Preguntémonos, pues: ¿me intereso y rezo por quienes, en diversas partes del mundo, siguen sufriendo y muriendo por la fe? Tantos que son asesinados por la fe. Y a mi vez, ¿intento dar testimonio del Evangelio con coherencia, mansedumbre y confianza? ¿Creo que la semilla del bien dará fruto aunque no vea resultados inmediatos?

María, Reina de los mártires, ayúdanos a dar testimonio de Jesús.

Después del Ángelus

Queridos hermanos y hermanas,

renuevo a todos ustedes el deseo de paz y de bien que brota de la Navidad del Señor.
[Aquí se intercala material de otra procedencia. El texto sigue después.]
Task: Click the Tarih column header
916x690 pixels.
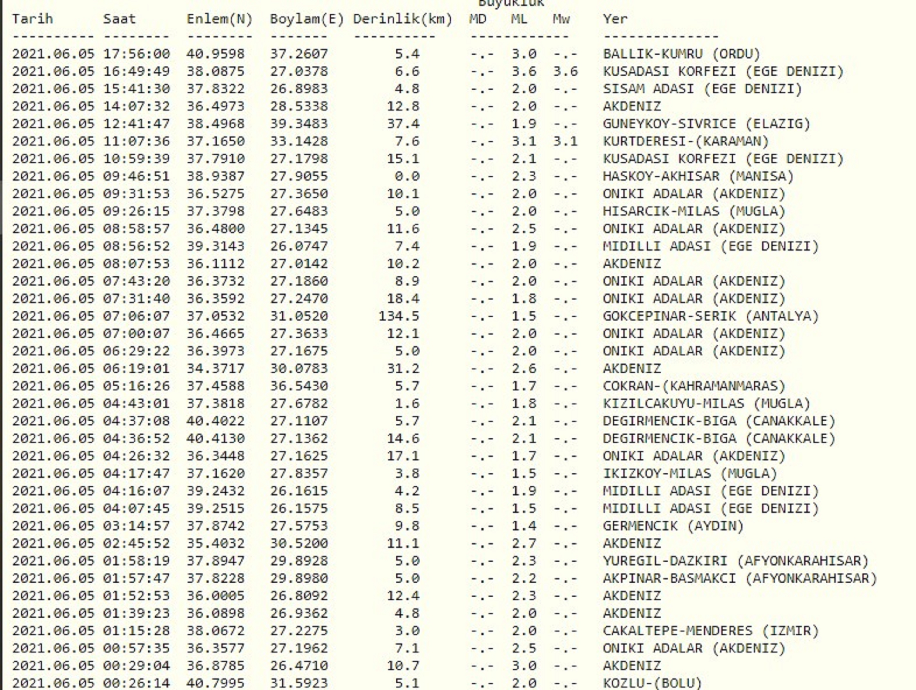Action: click(32, 19)
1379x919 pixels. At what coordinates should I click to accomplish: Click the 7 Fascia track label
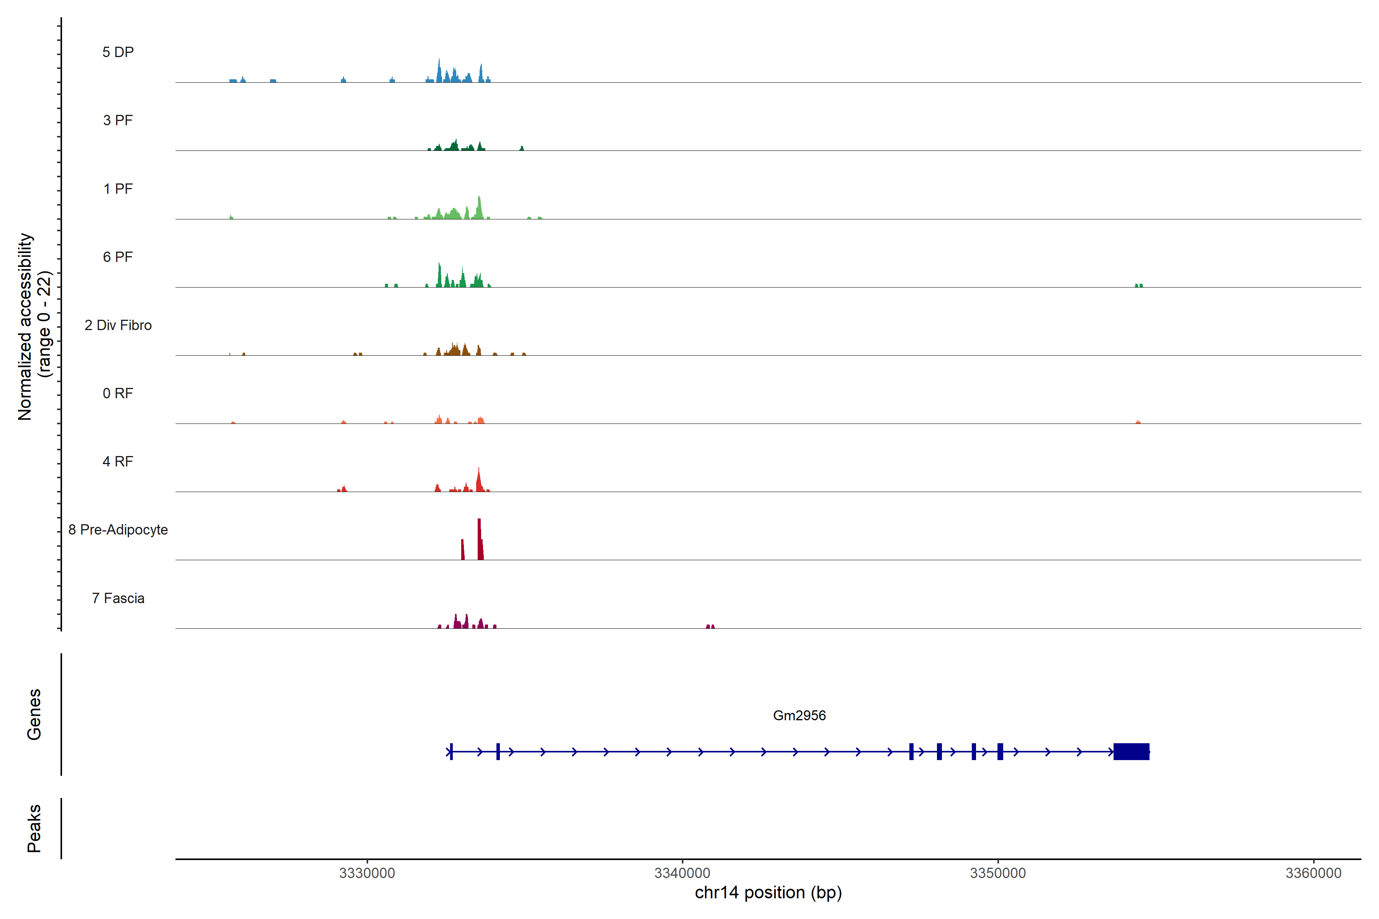click(x=118, y=598)
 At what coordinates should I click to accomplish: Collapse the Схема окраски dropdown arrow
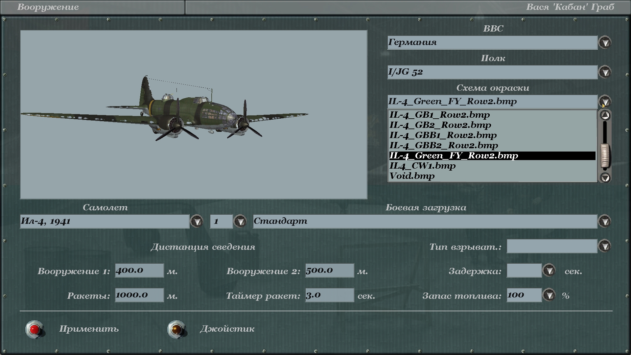click(x=605, y=101)
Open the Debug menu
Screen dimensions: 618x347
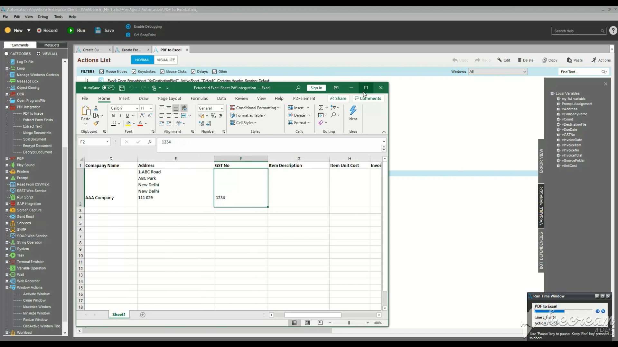[x=43, y=17]
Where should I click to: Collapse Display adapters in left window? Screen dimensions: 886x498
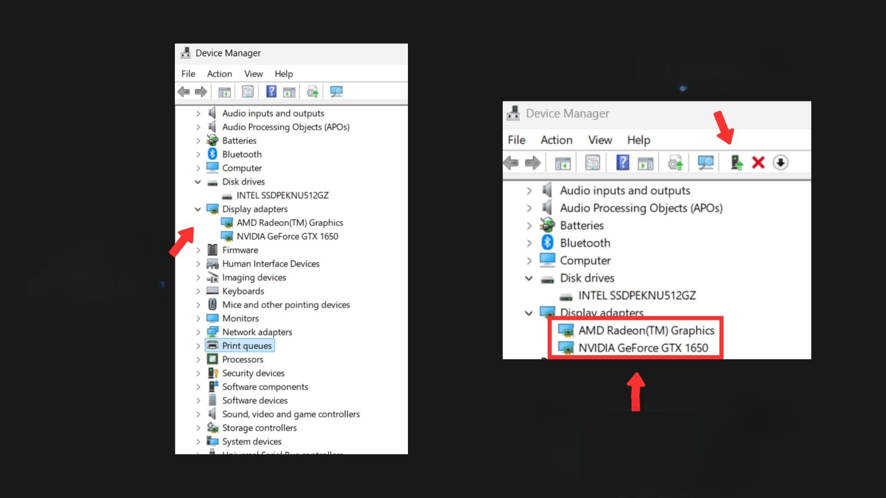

Y aprovecho la ocasión para dar las gracias a cuantos me han enviado mensajes de buenos deseos desde Roma y desde tantas partes del mundo. ¡Gracias, sobre todo, por sus oraciones! ¡Y sigan rezando por el Papa! Es necesario.

En el signo del testimonio de san Esteban, me siento cercano a las comunidades cristianas que sufren discriminación y las exhorto a perseverar en la caridad hacia todos, luchando pacíficamente por la justicia y la libertad religiosa.

A la intercesión del primer Mártir confío también la invocación de la paz por parte de los pueblos devastados por la guerra. Los medios de comunicación nos muestran lo que produce la guerra: hemos visto Siria, vemos Gaza. Pensamos en la atormentada Ucrania. Un desierto de muerte. ¿Es esto lo que se quiere? Los pueblos quieren la paz. Recemos por la paz. Luchemos por la paz.

Dirijo mi saludo a ustedes, romanos y peregrinos, familias, grupos parroquiales, comunidades religiosas, asociaciones. Los invito a detenerse ante el gran Pesebre de la plaza de San Pedro, inspirado en el que San Francisco realizó en Greccio hace ochocientos años. Al contemplar las estatuas, verán en sus rostros y actitudes un rasgo común: el asombro. Verás un asombro que se convierte en adoración. Dejémonos impresionar por el asombro ante el nacimiento del Señor. Deseo que custodien esto en ustedes: el asombro que se convierte en adoración.

Y gracias a todos, a los jóvenes de la Inmaculada, ¡y a tantos que están aquí delante!

¡Buena fiestas a todos! Y, por favor, no olvidéis rezar por mí. Buen provecho y hasta pronto.